Carlos Ghosn said Nissan Motor Co. and Renault SA are unlikely to stick with one chief executive officer after him, complicating the future of the carmakers’ alliance structure.
Ghosn, 61, will continue running Renault and Nissan as long as he has the trust of shareholders, he told reporters in Yokohama on Tuesday.
The 16-year alliance is being tested as the French government is set to double its voting power at Renault and has said it opposes a full merger between the two companies.
“It’s very likely that in the future, this present system of one CEO for two companies will not continue,” Ghosn said during a briefing at Nissan’s headquarters. “Finding another person who’s going to have legitimacy” with both companies will be “very difficult. That’s why I’m not recommending it.”
The comments illustrate the challenge the two companies may have in maintaining a partnership secured in part by the dual role played by Ghosn, who promoted the merits of an agreement Nissan and Renault reached Friday.
The carmakers’ eight-month dispute with the French government “is behind us,” he said, with the French state pledging to respect Nissan’s autonomy and agreeing to cap voting rights in some circumstances.
Still, the deal fell short of resolving imbalances in the partnership. France remains positioned to become a more powerful shareholder with a dominant say in the alliance’s affairs, and Nissan continues to be under-represented, lacking any Renault voting rights.
France “cemented its position in Renault without making a material sacrifice to Nissan shareholders,” Evercore ISI analysts wrote in a report Monday. “Unfortunately, this year’s power battle revealed that the French government will block any closer, more balanced and shareholder-friendly structure between Renault and Nissan.”
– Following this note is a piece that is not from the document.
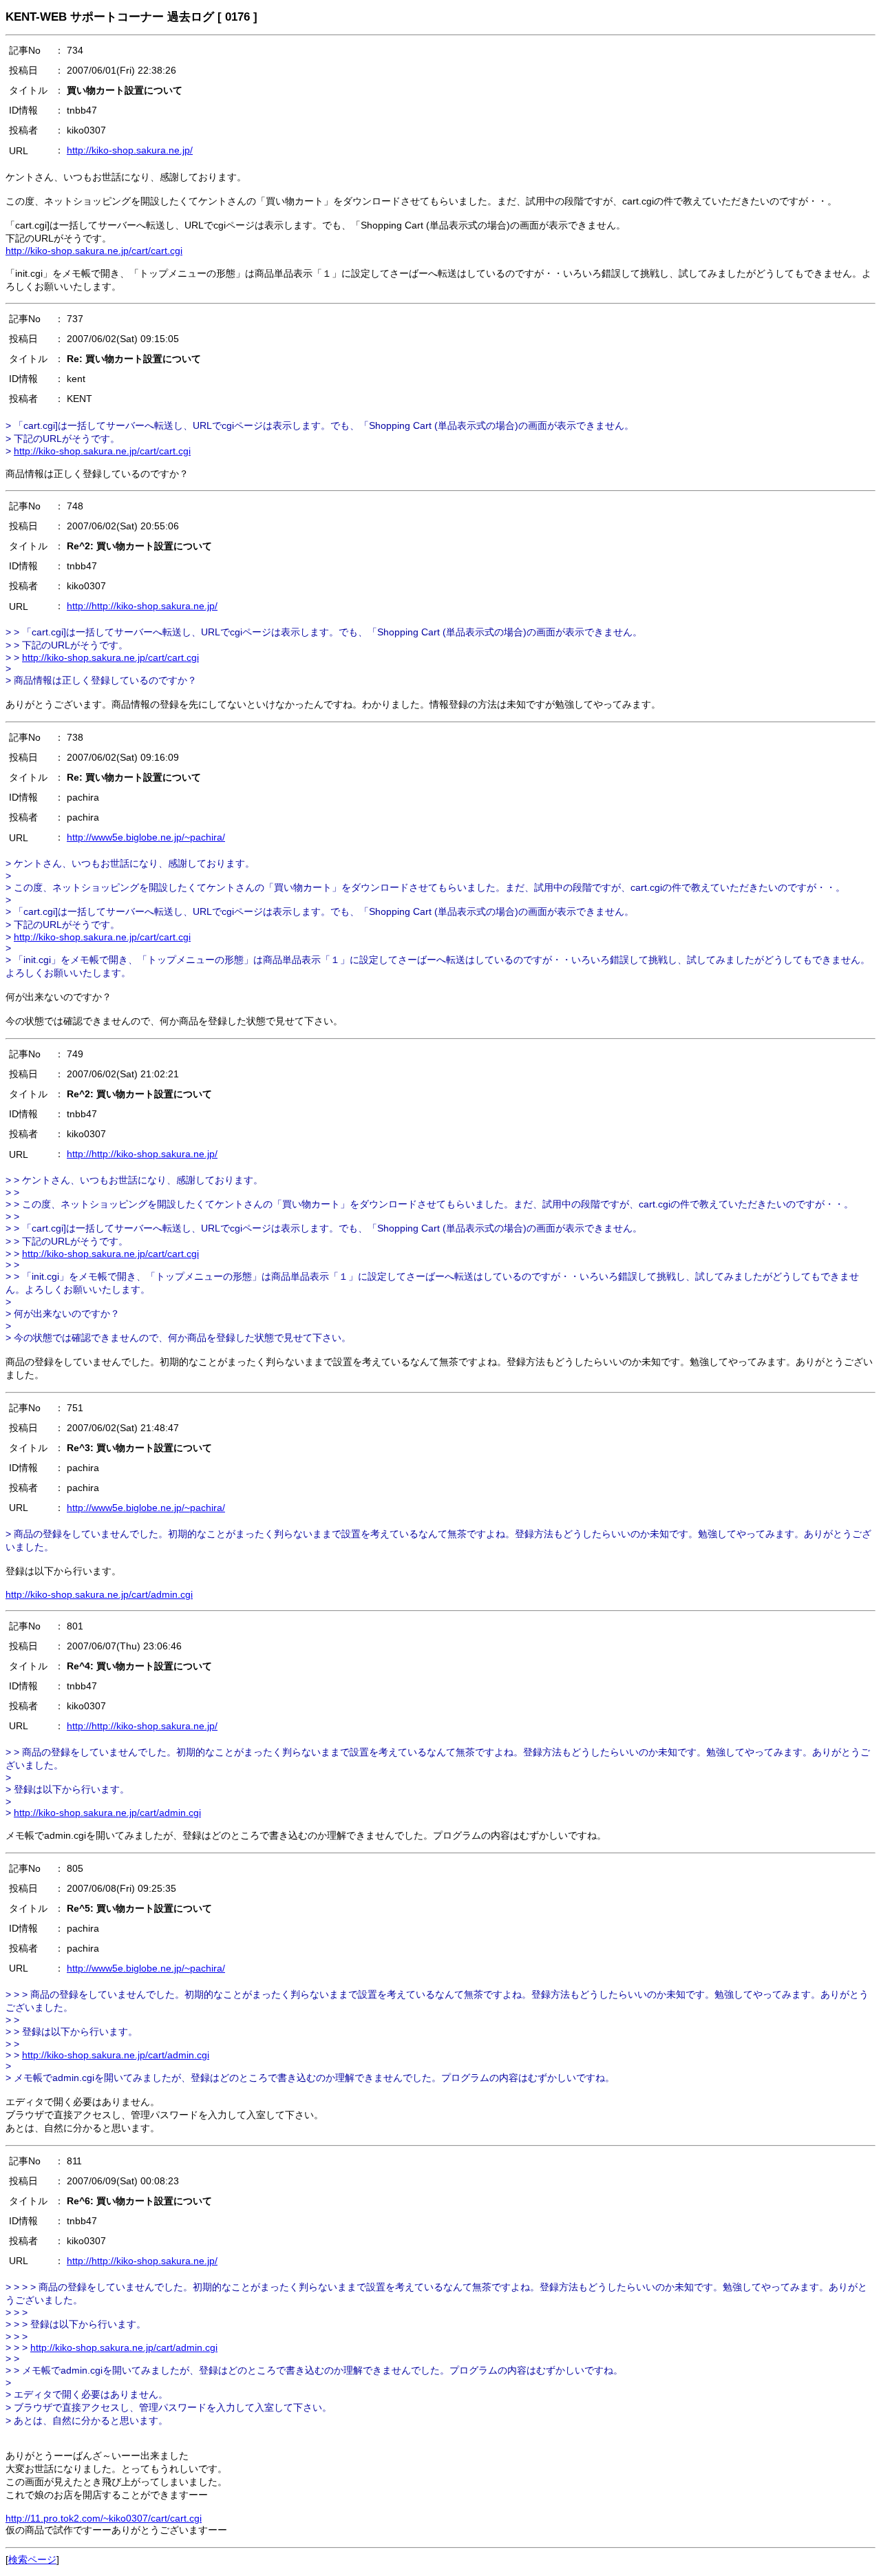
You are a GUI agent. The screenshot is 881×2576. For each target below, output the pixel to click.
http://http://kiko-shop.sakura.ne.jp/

Renault’s board, which includes two French government representatives, agreed unanimously Friday that the state will maintain a right to double the voting power for its stake as of April next year. Limits on its voting rights will not apply to matters including changing Renault’s dividend or board appointments and dismissals involving state representatives, the company said.
Nissan failed to activate voting rights for its 15 percent holding in Renault. The two manufacturers are drawing up a contract enforcing noninterference in Nissan’s decisions.
Ghosn said while investors want a full merger between the two companies, Renault and Nissan are not ready to execute such a deal.
“We need to do much more convergence between the two companies before one day eventually imagining something like a merger,” he said. “We are not absolutely discarding that one day, that would make a lot of sense, but certainly not today. We have much more . . . to do.”